Pure Socialism
You have two cows. The government takes them and puts them in a barn with
everyone else's cows. You have to take care of all the cows. The government
gives you all the milk you need.
Bureaucratic Socialism
Your cows are cared for by ex-chicken farmers. You have to take care of the
chickens the government took from the chicken farmers. The government gives
you as much milk and eggs the regulations say you should need.
Fascism
You have two cows. The government takes both, hires you to take care of
them, and sells you the milk.
Pure Communism
You have two cows. Your neighbors help you take care of them, and you all
share the milk.
Real World Communism
You share two cows with your neighbors. You and your neighbors bicker about
who has the most "ability" and who has the most "need". Meanwhile, no one
works, no one gets any milk, and the cows drop dead of starvation.
Russian Communism
You have two cows. You have to take care of them, but the government takes
all the milk. You steal back as much milk as you can and sell it on the
black market.
Perestroika
You have two cows. You have to take care of them, but the Mafia takes all
the milk. You steal back as much milk as you can and sell it on the "free"
market.
Cambodian Communism
You have two cows. The government takes both and shoots you.
Militarianism
You have two cows. The government takes both and drafts you.
Totalitarianism
You have two cows. The government takes them and denies they ever existed.
Milk is banned.
Pure Democracy
You have two cows. Your neighbors decide who gets the milk.
Representative Democracy
You have two cows. Your neighbors pick someone to tell you who gets the
milk.
British Democracy
You have two cows. You feed them sheeps' brains and they go mad. The
government doesn't do anything.
Bureaucracy
You have two cows. At first the government regulates what you can feed them
and when you can milk them. Then it pays you not to milk them. Then it takes
both, shoots one, milks the other and pours the milk down the drain. Then it
requires you to fill out forms accounting for the missing cows.
Pure Anarchy
You have two cows. Either you sell the milk at a fair price or your
neighbors try to take the cows and kill you.
Pure Capitalism
You have two cows. You sell one and buy a bull.

§ **Request 1**:
Rewrite the two-cows political jokes between "Real World Communism" and "dead of starvation.", inclusive, replacing "cows" with "goats".
§ **Request 2**:
Extend the list of two-cows jokes about political systems with further entries that follow on after its final one.

§ **Dataset entries**:
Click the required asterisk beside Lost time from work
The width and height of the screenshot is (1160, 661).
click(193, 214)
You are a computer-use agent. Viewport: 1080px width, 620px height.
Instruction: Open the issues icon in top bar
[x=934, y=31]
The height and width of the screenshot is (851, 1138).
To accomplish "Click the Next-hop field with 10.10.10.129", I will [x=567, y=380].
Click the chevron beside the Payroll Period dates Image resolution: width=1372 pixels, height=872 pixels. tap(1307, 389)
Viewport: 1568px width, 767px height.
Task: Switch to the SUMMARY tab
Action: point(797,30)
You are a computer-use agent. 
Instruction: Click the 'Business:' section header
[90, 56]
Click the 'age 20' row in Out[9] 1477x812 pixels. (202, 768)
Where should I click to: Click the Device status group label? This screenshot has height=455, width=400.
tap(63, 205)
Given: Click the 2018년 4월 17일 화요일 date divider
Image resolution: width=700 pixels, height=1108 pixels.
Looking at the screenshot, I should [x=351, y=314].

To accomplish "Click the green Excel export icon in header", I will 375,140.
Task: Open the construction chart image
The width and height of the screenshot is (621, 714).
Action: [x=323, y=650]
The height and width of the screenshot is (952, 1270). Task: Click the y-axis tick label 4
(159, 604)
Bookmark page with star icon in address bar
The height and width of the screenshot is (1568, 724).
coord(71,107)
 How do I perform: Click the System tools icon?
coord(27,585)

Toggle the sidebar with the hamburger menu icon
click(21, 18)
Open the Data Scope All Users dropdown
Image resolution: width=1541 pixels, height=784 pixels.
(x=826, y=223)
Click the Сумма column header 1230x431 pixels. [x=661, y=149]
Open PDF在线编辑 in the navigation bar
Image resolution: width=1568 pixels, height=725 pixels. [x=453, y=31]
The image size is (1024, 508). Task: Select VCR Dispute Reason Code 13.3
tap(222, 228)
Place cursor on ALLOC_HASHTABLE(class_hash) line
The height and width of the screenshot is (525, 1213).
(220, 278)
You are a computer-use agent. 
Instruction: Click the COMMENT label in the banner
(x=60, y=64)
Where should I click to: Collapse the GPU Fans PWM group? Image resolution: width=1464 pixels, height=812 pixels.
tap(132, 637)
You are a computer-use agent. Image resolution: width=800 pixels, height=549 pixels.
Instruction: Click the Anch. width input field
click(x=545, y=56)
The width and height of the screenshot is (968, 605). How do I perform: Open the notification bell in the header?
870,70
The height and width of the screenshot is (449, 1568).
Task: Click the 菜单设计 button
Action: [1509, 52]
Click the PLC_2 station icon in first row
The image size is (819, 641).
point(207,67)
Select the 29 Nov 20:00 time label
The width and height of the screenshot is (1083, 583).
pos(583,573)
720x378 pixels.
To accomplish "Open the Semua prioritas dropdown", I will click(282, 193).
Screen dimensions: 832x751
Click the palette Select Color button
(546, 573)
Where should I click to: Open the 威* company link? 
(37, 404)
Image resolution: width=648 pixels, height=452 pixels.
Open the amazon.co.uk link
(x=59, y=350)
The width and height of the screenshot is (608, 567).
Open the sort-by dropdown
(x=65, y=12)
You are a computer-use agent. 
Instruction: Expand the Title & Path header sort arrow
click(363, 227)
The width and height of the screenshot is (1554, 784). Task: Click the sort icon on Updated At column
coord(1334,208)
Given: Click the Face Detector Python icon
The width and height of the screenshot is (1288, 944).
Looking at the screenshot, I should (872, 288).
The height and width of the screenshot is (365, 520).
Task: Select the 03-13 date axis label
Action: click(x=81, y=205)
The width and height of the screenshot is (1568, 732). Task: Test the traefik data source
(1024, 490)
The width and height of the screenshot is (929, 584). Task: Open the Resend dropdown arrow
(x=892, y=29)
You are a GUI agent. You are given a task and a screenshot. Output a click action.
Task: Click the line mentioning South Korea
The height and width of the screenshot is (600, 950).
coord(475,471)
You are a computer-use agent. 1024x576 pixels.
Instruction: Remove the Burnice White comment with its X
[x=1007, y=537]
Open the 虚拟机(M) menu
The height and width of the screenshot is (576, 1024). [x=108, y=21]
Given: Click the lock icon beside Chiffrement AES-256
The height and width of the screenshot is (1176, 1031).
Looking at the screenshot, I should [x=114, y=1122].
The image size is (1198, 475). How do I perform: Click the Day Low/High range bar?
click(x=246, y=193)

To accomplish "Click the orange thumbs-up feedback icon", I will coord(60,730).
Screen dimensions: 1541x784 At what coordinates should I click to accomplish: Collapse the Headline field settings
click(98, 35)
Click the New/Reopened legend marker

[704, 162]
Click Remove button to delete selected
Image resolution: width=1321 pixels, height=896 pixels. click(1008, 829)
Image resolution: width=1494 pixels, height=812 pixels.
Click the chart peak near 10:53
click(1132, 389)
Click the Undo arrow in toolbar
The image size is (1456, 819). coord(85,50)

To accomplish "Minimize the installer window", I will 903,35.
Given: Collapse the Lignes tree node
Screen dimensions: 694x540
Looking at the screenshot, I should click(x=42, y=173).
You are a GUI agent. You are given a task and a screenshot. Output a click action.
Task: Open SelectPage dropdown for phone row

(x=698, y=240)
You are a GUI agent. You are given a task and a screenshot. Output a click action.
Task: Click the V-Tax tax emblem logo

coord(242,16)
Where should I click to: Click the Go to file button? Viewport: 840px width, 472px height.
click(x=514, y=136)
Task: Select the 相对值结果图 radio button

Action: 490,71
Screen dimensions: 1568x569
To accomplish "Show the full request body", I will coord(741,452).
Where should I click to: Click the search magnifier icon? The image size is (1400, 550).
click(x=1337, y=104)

§ **Answer 1**:
Real World Communism
You share two goats with your neighbors. You and your neighbors bicker about
who has the most "ability" and who has the most "need". Meanwhile, no one
works, no one gets any milk, and the goats drop dead of starvation.

§ **Answer 2**:
Capitalism
You don't have any cows. The bank will not lend you money to buy cows,
because you don't have any cows to put up as collateral.
Enviromentalism
You have two cows. The government bans you from milking or killing them.
Political Correctness
You are associated with (the concept of "ownership" is a symbol of the
phallo-centric, war mongering, intolerant past) two differently - aged (but
no less valuable to society) bovines of non-specified gender.
Surrealism
You have two giraffes. The government requires you to take harmonica
lessons.
....A CHRISTIAN:
You have two cows. You keep one and give one to your neighbor, who doesn't
have one, and make him join your church.
....A SOCIALIST:
You have two cows. The government takes both and gives the milk it to your
neighbors.
....A REPUBLICAN:
You have two cows. Your neighbor has none. So what?
....A DEMOCRAT:
You have two cows. Your neighbor has none. You feel guilty for being
successful. You vote people into office who tax your cows, forcing you to
sell one to raise money to pay the tax. The people you voted for then take
the tax money and buy a cow and give it to your neighbor. You feel stupidly
righteous.
....A COMMUNIST:
You have two cows. The government seizes both and provides you with milk.
....A FASCIST:
You have two cows. The government seizes both and sells you the milk. You
join the underground and start a campaign of overthrow the government.
....A TERRORIST:
You don't have any cows, so you blow things up.
....DEMOCRACY, AMERICAN STYLE:
You have two cows. The government taxes you to the point you have to sell
both to support a man in a foreign country who has only one cow, which was a
gift from your government.
....CAPITALISM, AMERICAN STYLE:
You have two cows. You sell one, buy a bull, and build a herd of cows.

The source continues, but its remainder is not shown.